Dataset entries
——
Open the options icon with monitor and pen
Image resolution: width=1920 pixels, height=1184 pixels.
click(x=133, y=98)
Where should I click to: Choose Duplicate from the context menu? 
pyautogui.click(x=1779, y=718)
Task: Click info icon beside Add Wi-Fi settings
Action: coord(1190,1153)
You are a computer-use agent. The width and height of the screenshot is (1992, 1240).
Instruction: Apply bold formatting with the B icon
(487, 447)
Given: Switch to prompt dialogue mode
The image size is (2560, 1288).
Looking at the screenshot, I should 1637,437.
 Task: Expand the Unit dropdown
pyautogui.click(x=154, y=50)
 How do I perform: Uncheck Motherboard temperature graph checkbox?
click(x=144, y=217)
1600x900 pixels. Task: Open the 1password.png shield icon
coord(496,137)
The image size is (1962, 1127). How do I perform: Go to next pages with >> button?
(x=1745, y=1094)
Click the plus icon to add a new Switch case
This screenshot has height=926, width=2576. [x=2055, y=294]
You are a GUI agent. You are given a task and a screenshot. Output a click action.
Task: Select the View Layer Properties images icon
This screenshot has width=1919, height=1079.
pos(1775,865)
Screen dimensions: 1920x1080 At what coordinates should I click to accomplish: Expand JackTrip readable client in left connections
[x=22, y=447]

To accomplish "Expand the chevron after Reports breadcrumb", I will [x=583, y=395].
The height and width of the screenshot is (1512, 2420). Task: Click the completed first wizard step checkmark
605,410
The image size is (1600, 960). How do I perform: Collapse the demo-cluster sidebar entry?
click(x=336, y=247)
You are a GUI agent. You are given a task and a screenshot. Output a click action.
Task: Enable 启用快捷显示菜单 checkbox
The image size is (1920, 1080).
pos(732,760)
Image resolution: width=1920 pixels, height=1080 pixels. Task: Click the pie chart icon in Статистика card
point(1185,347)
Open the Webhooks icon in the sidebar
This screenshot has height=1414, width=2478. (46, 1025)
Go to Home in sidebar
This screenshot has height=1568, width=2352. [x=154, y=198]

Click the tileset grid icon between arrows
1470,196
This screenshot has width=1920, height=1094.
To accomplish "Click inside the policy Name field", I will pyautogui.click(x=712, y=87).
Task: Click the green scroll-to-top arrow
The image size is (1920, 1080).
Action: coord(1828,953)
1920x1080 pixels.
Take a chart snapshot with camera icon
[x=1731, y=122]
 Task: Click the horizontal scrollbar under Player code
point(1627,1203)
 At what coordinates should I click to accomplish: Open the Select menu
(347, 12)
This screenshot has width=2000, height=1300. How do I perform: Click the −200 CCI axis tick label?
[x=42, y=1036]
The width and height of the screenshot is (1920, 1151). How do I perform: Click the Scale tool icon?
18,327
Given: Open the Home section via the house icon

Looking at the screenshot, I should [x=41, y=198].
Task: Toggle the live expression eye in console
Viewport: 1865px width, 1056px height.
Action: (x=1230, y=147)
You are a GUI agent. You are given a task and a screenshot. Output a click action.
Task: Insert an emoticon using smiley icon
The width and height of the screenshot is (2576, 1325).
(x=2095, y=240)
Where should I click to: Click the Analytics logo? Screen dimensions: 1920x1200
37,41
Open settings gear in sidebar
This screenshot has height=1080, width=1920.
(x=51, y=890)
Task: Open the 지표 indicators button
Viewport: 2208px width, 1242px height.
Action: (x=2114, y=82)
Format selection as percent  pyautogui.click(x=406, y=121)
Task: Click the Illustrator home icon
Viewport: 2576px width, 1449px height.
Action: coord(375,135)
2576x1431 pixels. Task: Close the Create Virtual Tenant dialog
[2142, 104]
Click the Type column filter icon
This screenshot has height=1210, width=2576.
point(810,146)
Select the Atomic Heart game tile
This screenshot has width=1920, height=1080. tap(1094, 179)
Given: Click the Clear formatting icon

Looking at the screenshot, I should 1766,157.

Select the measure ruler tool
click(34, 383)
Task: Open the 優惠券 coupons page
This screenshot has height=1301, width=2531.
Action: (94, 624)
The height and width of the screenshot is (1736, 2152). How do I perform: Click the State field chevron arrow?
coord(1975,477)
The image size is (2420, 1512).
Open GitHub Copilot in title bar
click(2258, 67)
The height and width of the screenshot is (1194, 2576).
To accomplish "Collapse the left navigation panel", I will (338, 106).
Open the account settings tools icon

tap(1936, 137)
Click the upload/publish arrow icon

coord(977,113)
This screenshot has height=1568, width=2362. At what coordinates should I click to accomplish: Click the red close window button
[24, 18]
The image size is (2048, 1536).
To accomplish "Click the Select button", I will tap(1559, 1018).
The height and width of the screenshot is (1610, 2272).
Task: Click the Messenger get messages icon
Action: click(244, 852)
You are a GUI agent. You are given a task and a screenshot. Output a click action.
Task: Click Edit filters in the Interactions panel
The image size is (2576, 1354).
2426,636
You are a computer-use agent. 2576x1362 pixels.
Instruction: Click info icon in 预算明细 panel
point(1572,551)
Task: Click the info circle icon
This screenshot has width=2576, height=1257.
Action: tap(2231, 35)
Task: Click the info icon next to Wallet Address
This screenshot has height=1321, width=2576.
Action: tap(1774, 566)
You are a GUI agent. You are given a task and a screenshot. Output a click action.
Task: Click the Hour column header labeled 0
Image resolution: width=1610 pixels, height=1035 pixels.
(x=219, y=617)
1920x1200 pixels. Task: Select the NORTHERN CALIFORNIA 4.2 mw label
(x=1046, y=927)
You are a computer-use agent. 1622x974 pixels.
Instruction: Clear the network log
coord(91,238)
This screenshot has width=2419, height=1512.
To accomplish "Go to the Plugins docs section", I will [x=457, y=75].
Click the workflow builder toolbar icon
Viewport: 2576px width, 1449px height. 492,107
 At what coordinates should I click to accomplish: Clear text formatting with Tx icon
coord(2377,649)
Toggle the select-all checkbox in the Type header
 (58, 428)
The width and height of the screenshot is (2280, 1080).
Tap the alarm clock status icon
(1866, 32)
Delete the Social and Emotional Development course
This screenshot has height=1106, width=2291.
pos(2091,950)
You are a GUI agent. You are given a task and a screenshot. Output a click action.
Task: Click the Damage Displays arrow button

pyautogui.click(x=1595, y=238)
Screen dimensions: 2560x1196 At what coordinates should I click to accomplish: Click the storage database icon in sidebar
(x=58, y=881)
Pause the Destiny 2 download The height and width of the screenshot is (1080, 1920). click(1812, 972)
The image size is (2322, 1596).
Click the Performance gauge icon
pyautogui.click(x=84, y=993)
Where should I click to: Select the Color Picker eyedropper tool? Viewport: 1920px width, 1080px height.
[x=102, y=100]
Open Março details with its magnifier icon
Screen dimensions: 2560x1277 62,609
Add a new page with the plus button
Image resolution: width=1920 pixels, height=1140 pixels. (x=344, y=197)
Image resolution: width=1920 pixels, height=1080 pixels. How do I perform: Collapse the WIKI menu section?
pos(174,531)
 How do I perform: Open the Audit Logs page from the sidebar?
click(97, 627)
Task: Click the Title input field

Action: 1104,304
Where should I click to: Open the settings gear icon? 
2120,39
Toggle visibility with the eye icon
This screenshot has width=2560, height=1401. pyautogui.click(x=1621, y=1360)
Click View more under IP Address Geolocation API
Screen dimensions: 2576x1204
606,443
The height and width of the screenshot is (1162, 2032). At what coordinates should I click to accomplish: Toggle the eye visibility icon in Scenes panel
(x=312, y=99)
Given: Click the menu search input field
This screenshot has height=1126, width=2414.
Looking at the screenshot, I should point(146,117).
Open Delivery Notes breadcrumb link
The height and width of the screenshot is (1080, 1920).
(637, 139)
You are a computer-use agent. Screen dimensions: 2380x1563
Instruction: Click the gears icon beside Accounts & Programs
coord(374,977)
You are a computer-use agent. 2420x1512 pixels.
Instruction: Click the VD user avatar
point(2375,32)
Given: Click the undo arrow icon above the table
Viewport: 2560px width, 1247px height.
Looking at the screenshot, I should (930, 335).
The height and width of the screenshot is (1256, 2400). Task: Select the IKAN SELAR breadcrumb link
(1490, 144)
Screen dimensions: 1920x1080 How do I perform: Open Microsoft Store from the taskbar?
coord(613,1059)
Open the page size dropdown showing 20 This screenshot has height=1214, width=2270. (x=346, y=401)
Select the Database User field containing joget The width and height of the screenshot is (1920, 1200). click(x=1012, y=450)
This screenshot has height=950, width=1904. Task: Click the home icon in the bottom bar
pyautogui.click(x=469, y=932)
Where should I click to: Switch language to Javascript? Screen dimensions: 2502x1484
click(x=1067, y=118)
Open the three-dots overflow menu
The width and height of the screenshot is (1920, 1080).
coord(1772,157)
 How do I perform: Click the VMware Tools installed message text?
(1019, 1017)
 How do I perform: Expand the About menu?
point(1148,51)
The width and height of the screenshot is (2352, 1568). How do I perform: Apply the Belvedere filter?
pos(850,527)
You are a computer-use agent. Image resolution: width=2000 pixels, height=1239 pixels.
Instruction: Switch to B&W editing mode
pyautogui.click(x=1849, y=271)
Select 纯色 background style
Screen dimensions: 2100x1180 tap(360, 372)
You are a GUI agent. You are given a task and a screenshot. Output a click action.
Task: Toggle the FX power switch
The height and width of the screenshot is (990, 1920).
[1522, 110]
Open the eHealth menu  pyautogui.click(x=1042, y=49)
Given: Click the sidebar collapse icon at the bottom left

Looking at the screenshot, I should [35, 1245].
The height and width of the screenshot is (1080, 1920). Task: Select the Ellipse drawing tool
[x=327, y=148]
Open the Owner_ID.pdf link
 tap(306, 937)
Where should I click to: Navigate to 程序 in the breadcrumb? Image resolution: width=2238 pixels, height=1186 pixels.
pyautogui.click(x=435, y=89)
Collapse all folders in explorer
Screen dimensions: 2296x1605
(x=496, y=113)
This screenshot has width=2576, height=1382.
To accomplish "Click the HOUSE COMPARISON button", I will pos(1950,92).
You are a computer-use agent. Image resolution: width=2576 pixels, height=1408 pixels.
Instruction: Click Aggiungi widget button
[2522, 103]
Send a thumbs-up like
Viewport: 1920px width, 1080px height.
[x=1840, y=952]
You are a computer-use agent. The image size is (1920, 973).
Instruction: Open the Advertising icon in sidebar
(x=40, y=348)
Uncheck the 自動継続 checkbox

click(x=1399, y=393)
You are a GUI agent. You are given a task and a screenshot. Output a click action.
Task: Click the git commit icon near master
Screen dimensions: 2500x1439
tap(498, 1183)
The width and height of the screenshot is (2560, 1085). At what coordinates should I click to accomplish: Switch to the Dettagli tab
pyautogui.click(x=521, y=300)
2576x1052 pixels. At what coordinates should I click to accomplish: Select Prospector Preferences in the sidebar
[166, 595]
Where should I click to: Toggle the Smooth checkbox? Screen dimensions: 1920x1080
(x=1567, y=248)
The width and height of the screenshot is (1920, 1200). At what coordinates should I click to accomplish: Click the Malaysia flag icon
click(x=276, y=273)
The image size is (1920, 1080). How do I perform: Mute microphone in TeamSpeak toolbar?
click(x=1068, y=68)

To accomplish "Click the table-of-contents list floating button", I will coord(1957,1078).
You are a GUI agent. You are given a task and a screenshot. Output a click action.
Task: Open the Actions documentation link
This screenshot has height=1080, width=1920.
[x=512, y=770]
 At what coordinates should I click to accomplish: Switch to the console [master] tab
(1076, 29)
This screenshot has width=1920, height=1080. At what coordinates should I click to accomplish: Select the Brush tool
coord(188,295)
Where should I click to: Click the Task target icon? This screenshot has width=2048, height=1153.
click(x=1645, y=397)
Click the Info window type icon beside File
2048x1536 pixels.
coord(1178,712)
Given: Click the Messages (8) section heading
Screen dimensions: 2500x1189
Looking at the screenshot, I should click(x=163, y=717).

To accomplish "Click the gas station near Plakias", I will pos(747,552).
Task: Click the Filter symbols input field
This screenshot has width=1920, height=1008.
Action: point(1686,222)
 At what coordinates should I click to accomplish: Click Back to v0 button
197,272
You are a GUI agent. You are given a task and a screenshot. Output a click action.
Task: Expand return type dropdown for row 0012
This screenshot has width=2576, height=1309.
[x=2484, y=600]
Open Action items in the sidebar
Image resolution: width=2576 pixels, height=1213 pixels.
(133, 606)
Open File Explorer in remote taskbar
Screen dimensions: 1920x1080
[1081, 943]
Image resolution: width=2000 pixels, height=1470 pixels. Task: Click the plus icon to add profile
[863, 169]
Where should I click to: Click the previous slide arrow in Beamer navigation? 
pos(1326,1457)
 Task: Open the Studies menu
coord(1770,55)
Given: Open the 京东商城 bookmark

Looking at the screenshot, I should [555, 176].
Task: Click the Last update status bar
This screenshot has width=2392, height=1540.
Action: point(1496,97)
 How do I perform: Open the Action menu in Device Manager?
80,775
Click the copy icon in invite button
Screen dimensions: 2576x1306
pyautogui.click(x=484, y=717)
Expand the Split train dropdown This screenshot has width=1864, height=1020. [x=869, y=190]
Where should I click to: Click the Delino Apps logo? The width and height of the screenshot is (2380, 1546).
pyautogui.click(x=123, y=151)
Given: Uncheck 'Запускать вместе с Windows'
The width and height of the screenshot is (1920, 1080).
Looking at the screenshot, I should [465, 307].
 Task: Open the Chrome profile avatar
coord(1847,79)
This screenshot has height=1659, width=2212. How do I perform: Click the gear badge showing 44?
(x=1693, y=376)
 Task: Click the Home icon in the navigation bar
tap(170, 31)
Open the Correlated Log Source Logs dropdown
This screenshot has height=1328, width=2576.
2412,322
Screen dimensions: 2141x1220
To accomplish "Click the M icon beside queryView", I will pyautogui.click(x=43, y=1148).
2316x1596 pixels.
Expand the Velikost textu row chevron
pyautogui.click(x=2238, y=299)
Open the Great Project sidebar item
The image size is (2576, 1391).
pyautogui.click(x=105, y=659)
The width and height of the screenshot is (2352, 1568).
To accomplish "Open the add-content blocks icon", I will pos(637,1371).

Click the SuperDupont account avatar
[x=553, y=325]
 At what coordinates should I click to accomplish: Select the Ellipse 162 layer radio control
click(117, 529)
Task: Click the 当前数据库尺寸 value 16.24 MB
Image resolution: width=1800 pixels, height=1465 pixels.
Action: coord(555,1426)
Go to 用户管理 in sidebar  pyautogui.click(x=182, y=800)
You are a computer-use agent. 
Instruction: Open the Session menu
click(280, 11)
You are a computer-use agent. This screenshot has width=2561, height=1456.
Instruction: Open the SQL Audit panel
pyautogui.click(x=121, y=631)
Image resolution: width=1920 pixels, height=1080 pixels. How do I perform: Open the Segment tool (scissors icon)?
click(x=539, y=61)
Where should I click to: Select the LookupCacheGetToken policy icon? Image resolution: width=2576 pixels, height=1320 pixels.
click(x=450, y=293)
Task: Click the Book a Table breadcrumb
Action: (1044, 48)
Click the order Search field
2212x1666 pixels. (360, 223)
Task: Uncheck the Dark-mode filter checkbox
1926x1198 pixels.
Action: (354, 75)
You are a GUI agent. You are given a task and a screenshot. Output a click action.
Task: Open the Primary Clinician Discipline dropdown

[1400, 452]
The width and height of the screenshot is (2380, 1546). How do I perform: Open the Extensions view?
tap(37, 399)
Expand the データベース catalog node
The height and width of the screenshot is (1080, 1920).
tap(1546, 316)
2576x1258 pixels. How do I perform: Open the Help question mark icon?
——
Task prompt
Which lines above include the word "computer"? Show each one.

Finished exercise
You are a computer-use agent. The width and height of the screenshot is (1992, 1240).
You are a computer-use agent. 2576x1362 pixels.
You are a computer-use agent. 1622x974 pixels.
You are a computer-use agent. Screen dimensions: 2380x1563
You are a computer-use agent. 2420x1512 pixels.
You are a computer-use agent. Image resolution: width=2000 pixels, height=1239 pixels.
You are a computer-use agent. Image resolution: width=2576 pixels, height=1408 pixels.
You are a computer-use agent. The image size is (1920, 973).
You are a computer-use agent. 
You are a computer-use agent. This screenshot has width=2561, height=1456.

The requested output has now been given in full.